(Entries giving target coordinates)
§

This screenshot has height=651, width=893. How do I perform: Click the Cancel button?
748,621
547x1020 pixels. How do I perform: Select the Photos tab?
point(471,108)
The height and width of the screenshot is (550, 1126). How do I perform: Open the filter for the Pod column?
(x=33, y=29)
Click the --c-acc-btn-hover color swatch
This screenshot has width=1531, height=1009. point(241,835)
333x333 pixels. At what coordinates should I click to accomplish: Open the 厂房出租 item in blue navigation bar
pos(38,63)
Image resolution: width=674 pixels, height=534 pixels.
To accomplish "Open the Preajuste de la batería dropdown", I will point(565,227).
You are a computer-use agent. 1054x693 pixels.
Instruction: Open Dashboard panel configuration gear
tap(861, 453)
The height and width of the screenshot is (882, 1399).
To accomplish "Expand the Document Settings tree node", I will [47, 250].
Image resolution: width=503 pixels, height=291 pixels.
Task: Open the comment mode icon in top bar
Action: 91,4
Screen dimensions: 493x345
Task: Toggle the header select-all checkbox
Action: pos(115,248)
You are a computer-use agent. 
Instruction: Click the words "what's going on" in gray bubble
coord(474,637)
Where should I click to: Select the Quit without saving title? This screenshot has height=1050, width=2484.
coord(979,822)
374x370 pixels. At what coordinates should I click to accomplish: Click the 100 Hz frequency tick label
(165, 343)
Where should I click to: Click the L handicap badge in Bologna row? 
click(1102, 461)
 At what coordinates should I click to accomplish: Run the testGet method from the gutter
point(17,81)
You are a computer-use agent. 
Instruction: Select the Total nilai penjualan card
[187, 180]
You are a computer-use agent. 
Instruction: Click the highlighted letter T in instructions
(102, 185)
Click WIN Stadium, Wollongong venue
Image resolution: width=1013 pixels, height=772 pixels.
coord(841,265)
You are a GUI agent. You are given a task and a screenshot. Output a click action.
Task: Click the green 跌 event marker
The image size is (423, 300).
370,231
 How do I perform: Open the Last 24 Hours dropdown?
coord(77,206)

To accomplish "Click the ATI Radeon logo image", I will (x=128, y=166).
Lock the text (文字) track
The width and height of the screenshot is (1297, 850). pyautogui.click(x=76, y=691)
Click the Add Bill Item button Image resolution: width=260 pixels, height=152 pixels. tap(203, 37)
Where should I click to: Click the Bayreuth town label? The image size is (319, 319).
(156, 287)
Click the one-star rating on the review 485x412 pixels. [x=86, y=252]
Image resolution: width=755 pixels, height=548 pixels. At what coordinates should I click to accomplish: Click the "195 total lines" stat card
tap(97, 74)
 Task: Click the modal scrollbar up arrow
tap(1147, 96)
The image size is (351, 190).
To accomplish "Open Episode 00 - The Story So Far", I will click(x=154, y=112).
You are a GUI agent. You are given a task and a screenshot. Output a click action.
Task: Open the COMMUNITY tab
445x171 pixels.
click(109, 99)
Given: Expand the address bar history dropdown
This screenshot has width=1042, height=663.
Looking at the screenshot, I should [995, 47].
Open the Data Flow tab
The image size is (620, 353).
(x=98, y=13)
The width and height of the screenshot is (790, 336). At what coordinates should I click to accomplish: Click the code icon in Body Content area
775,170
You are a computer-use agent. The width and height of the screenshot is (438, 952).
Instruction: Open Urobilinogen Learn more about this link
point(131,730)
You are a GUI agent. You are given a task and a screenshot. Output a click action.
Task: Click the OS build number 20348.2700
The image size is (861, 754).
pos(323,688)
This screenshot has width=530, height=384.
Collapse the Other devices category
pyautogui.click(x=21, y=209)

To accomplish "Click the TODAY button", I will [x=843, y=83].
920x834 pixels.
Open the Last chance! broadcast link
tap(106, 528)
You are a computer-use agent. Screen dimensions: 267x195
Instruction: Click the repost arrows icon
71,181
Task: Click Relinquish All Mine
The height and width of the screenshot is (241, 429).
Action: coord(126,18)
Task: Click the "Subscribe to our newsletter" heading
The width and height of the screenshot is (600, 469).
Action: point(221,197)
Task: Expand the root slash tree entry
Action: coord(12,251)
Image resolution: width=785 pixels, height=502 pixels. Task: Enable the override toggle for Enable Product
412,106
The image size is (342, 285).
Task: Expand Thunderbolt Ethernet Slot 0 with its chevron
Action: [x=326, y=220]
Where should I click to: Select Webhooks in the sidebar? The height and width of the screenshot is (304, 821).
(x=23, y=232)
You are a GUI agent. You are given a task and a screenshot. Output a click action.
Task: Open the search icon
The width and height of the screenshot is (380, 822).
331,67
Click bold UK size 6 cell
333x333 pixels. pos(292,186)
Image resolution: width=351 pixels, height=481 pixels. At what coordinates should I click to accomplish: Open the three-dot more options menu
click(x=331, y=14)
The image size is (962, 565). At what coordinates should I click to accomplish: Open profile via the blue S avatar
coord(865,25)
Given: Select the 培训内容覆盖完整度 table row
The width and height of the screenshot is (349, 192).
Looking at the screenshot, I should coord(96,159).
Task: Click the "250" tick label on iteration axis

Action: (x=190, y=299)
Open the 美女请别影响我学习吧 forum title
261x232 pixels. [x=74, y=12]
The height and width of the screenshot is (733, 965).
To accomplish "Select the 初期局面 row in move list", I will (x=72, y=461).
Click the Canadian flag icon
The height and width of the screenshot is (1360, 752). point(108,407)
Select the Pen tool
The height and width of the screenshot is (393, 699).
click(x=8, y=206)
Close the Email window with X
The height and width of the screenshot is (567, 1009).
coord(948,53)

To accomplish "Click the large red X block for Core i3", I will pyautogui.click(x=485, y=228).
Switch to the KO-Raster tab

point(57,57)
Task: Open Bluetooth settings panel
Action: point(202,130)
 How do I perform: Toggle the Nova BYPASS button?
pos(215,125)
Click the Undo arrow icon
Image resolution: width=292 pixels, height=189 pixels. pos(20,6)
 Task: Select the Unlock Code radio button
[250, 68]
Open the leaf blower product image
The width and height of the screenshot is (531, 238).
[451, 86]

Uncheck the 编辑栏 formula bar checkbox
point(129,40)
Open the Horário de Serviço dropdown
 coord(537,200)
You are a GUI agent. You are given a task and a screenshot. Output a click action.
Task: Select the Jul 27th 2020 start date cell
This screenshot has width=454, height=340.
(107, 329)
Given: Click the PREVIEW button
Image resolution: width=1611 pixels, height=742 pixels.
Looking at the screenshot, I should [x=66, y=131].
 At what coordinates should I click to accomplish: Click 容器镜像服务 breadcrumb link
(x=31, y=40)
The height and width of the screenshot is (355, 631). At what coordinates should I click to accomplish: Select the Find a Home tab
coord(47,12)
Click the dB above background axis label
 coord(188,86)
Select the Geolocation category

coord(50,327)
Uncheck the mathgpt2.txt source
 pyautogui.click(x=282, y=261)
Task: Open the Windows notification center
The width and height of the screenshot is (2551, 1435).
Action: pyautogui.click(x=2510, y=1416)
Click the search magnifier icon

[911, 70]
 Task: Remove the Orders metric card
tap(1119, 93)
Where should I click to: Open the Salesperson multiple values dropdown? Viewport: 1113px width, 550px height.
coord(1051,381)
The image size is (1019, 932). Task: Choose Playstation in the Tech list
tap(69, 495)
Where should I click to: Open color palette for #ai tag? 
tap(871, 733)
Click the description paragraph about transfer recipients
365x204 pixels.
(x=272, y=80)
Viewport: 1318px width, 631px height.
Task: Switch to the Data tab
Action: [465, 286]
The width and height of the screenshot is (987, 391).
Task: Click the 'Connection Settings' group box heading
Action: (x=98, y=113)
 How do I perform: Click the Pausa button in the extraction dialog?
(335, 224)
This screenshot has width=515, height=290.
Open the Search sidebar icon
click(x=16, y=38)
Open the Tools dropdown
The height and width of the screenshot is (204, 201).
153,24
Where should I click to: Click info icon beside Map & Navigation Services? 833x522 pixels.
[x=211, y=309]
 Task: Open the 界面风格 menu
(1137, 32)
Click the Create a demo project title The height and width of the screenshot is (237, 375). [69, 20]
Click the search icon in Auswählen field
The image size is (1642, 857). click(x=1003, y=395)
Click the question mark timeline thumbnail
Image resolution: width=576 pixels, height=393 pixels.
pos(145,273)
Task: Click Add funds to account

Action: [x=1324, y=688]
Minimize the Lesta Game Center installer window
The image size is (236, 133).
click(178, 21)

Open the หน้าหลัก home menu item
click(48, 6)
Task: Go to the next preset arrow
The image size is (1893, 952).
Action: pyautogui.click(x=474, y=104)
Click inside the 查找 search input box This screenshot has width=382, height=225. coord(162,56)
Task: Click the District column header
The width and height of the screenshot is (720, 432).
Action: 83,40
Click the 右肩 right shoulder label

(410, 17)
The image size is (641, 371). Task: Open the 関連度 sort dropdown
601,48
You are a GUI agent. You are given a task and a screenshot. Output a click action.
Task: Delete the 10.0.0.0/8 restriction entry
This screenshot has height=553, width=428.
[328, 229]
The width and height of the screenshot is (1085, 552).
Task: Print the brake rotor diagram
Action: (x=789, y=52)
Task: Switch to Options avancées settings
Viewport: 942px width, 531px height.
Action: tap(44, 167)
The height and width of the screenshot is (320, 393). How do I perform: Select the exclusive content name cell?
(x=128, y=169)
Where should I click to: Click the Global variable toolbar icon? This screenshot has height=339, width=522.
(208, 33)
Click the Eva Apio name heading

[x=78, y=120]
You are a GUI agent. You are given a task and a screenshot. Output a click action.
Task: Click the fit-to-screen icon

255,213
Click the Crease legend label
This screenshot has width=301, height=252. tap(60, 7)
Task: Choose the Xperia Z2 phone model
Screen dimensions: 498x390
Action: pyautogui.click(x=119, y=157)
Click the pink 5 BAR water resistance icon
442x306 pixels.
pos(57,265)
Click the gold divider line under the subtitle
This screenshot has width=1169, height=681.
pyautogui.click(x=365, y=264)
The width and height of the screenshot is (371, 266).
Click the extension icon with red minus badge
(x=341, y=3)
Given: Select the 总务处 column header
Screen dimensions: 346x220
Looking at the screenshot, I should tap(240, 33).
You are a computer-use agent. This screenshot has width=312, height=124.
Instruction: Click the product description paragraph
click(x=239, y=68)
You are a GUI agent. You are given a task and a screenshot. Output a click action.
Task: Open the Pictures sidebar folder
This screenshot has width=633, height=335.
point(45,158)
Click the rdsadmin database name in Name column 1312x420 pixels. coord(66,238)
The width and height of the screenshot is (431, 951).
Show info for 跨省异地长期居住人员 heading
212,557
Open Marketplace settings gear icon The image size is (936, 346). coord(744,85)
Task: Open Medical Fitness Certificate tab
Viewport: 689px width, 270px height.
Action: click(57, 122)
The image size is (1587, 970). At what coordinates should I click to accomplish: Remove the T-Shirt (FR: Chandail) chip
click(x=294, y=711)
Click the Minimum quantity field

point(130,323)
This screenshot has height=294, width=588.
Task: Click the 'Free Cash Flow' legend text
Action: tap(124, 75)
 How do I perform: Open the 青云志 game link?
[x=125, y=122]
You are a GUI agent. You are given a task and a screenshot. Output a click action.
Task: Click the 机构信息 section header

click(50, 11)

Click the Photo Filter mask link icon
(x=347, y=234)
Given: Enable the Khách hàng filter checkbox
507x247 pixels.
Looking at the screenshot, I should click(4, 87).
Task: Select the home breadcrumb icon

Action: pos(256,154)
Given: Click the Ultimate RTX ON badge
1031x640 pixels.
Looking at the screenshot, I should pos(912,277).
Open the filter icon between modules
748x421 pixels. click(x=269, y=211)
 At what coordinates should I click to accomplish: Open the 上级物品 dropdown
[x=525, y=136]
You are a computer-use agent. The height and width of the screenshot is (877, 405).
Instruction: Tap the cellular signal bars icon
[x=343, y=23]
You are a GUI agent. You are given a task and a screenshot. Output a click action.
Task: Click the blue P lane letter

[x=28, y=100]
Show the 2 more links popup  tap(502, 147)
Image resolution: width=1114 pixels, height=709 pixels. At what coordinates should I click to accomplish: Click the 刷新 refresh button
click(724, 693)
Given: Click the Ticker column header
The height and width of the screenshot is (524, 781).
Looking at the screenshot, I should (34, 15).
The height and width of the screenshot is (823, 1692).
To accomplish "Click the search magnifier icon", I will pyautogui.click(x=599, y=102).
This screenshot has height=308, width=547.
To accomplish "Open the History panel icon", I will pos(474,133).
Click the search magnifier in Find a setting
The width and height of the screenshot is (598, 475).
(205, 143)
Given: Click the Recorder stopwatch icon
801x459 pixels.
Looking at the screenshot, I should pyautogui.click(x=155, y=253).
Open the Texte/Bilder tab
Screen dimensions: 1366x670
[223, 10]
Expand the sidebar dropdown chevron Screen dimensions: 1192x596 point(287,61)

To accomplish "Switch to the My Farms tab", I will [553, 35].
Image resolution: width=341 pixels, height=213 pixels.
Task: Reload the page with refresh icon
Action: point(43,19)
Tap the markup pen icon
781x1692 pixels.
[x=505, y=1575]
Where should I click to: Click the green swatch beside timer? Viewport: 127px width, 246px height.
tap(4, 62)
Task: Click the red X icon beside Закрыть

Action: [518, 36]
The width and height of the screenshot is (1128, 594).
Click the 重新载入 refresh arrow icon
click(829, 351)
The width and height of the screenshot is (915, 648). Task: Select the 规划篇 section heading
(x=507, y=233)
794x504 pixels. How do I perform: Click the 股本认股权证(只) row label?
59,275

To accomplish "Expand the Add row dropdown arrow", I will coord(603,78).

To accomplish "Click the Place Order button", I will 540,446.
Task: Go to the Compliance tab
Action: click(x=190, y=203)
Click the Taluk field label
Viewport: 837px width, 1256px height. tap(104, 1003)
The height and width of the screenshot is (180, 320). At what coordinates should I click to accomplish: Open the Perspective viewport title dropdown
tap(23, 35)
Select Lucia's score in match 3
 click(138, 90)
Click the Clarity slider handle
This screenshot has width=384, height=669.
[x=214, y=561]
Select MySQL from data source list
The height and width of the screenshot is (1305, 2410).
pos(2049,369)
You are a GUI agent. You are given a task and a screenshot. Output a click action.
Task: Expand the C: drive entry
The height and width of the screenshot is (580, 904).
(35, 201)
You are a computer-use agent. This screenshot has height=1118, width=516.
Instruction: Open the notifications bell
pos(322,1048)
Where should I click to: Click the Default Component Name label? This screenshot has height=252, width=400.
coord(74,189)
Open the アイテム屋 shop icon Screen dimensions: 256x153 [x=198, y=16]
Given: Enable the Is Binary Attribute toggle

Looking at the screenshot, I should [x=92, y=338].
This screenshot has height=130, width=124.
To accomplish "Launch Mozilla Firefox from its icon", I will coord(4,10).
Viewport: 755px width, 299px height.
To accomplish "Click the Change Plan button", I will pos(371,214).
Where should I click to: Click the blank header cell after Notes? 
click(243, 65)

§

[Stated exercise]: Reproduce the records word for word, starting at the line that contains "At what coordinates should I click to accomplish: Open the 上级物品" and stopping after the line that contains "will pyautogui.click(x=599, y=102).".

[Exercise response]:
 At what coordinates should I click to accomplish: Open the 上级物品 dropdown
[x=525, y=136]
You are a computer-use agent. The height and width of the screenshot is (877, 405).
Instruction: Tap the cellular signal bars icon
[x=343, y=23]
You are a GUI agent. You are given a task and a screenshot. Output a click action.
Task: Click the blue P lane letter

[x=28, y=100]
Show the 2 more links popup  tap(502, 147)
Image resolution: width=1114 pixels, height=709 pixels. At what coordinates should I click to accomplish: Click the 刷新 refresh button
click(724, 693)
Given: Click the Ticker column header
The height and width of the screenshot is (524, 781).
Looking at the screenshot, I should (34, 15).
The height and width of the screenshot is (823, 1692).
To accomplish "Click the search magnifier icon", I will pyautogui.click(x=599, y=102).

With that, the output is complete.